╔══

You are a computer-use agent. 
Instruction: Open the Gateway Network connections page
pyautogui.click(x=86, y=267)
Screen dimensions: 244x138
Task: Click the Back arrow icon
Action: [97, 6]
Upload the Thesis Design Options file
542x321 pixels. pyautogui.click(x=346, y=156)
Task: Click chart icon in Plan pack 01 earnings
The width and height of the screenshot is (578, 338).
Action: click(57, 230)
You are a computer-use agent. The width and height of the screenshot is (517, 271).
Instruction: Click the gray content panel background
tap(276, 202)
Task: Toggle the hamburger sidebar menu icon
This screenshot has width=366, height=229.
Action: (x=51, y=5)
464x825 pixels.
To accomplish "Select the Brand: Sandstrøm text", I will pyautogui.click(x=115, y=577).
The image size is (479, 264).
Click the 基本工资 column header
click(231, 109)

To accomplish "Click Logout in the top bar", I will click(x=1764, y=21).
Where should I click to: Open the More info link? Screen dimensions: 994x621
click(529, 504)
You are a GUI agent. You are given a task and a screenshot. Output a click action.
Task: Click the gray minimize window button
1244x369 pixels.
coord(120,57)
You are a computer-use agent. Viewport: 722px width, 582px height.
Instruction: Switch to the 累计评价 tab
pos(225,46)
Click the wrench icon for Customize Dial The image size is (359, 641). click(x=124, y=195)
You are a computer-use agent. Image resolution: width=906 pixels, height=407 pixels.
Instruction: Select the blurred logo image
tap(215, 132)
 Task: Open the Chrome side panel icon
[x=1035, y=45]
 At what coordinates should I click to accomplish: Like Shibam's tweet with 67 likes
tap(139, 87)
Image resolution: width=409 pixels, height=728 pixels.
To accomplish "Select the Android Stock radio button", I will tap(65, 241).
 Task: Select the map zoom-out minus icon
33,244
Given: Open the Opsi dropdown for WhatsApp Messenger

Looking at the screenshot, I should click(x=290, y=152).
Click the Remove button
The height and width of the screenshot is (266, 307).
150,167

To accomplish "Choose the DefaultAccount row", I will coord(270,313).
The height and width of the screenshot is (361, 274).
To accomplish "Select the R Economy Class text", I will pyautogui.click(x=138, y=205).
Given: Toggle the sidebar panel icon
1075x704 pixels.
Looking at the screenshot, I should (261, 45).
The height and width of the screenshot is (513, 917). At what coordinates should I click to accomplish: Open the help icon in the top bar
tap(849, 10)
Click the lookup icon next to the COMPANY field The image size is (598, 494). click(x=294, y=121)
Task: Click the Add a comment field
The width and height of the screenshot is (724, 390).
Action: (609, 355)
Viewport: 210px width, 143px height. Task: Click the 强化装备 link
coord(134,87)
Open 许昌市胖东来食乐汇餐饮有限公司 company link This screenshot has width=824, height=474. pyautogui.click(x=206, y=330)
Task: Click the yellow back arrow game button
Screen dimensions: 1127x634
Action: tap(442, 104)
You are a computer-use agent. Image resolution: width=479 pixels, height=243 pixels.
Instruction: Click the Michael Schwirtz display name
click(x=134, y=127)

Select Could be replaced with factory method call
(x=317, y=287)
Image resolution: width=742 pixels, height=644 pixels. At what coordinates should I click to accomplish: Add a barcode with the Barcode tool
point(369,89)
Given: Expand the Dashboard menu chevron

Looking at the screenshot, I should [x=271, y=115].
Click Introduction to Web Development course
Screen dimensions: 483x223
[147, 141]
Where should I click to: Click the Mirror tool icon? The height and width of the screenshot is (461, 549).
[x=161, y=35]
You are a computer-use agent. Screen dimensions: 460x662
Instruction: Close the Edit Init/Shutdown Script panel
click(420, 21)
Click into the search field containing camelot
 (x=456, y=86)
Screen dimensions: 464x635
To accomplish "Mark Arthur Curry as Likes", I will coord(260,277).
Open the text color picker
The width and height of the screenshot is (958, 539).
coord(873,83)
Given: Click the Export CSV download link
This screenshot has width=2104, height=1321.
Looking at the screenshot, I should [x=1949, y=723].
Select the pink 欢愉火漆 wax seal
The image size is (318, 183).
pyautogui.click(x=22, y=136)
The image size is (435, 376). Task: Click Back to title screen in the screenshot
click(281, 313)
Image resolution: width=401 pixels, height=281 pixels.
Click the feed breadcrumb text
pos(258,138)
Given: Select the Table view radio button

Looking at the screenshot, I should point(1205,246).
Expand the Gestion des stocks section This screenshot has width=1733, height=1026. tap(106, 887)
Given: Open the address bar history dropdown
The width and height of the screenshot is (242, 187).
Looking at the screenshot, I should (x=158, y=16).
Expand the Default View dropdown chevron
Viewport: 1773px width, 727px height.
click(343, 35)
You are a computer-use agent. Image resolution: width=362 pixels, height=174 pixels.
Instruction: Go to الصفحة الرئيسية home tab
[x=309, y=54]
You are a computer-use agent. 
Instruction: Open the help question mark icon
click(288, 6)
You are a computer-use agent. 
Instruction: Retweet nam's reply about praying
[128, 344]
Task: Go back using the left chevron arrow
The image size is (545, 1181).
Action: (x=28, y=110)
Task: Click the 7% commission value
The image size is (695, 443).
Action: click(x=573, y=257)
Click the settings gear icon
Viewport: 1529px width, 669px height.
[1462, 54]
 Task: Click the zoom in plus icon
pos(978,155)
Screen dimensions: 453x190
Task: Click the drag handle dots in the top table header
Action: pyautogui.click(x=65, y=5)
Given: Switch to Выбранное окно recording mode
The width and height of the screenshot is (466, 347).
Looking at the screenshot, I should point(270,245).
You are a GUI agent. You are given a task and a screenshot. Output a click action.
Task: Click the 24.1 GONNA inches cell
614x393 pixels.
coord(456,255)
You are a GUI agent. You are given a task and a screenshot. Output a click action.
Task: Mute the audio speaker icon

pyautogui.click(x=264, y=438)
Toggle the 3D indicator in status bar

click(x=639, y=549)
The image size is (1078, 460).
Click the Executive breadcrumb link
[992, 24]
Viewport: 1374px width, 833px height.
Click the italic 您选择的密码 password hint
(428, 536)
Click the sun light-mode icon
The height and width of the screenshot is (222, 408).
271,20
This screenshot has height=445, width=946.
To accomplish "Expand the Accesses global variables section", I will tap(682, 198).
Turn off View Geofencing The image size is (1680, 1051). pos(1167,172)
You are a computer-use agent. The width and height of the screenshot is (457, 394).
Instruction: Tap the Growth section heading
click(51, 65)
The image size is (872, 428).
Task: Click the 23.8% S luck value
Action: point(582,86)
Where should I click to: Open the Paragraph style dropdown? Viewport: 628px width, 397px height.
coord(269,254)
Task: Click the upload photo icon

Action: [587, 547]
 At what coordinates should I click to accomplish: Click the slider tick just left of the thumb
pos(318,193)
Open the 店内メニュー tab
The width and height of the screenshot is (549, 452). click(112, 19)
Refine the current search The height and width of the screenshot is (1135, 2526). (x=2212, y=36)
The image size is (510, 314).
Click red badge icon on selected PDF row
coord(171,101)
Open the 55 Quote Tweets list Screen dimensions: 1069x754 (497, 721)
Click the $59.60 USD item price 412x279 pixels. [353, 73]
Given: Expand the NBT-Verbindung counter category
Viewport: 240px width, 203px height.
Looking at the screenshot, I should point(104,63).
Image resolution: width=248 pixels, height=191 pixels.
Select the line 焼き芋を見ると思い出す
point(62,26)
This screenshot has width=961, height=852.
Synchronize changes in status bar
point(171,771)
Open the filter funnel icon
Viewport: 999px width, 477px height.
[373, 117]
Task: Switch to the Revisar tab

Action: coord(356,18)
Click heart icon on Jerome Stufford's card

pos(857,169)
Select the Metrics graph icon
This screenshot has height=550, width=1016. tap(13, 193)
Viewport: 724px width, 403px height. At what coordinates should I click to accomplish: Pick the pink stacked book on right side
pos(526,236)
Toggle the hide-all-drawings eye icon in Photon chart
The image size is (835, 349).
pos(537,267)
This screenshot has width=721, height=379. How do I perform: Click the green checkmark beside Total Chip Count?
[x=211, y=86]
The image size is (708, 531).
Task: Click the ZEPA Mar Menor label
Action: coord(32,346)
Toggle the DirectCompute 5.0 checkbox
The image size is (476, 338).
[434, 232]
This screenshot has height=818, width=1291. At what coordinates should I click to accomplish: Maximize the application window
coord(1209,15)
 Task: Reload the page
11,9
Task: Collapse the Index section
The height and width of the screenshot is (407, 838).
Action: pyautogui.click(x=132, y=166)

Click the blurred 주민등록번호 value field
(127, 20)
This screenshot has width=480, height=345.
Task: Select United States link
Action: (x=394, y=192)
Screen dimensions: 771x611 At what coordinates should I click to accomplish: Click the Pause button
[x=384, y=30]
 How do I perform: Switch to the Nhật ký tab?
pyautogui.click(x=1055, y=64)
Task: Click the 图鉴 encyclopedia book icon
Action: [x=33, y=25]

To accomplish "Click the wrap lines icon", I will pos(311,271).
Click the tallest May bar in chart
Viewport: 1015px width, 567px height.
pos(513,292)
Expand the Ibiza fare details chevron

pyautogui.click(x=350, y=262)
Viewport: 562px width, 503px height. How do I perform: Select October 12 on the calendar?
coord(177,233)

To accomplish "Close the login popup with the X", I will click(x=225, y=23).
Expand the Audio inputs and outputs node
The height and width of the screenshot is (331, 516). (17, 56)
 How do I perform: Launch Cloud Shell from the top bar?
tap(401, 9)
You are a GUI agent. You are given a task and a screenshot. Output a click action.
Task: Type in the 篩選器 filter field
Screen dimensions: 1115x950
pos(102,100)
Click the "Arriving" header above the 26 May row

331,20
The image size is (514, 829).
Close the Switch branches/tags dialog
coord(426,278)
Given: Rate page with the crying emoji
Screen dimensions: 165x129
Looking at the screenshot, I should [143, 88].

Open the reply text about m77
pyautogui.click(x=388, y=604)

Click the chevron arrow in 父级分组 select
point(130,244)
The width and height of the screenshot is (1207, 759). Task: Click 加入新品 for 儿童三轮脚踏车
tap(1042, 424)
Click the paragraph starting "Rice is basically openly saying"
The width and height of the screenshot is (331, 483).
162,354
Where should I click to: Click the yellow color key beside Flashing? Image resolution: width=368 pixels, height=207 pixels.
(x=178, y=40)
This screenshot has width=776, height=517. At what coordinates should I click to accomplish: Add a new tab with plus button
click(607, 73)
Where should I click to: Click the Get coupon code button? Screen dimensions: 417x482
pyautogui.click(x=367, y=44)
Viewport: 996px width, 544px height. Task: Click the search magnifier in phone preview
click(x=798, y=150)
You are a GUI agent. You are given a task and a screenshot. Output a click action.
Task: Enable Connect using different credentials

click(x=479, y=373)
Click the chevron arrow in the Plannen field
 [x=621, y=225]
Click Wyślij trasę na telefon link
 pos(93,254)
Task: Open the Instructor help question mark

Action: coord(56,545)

╚══

### TASK DIRECTIONS
Print the lines of the listing from the line with "The image size is (1078, 460)." to the line with "Click the $59.60", with no changes.

### ANSWER FOR THIS EXERCISE
The image size is (1078, 460).
Click the Executive breadcrumb link
[992, 24]
Viewport: 1374px width, 833px height.
Click the italic 您选择的密码 password hint
(428, 536)
Click the sun light-mode icon
The height and width of the screenshot is (222, 408).
271,20
This screenshot has height=445, width=946.
To accomplish "Expand the Accesses global variables section", I will tap(682, 198).
Turn off View Geofencing The image size is (1680, 1051). pos(1167,172)
You are a computer-use agent. The width and height of the screenshot is (457, 394).
Instruction: Tap the Growth section heading
click(51, 65)
The image size is (872, 428).
Task: Click the 23.8% S luck value
Action: point(582,86)
Where should I click to: Open the Paragraph style dropdown? Viewport: 628px width, 397px height.
coord(269,254)
Task: Click the upload photo icon

Action: [587, 547]
 At what coordinates should I click to accomplish: Click the slider tick just left of the thumb
pos(318,193)
Open the 店内メニュー tab
The width and height of the screenshot is (549, 452). click(112, 19)
Refine the current search The height and width of the screenshot is (1135, 2526). (x=2212, y=36)
The image size is (510, 314).
Click red badge icon on selected PDF row
coord(171,101)
Open the 55 Quote Tweets list Screen dimensions: 1069x754 (497, 721)
Click the $59.60 USD item price 412x279 pixels. [353, 73]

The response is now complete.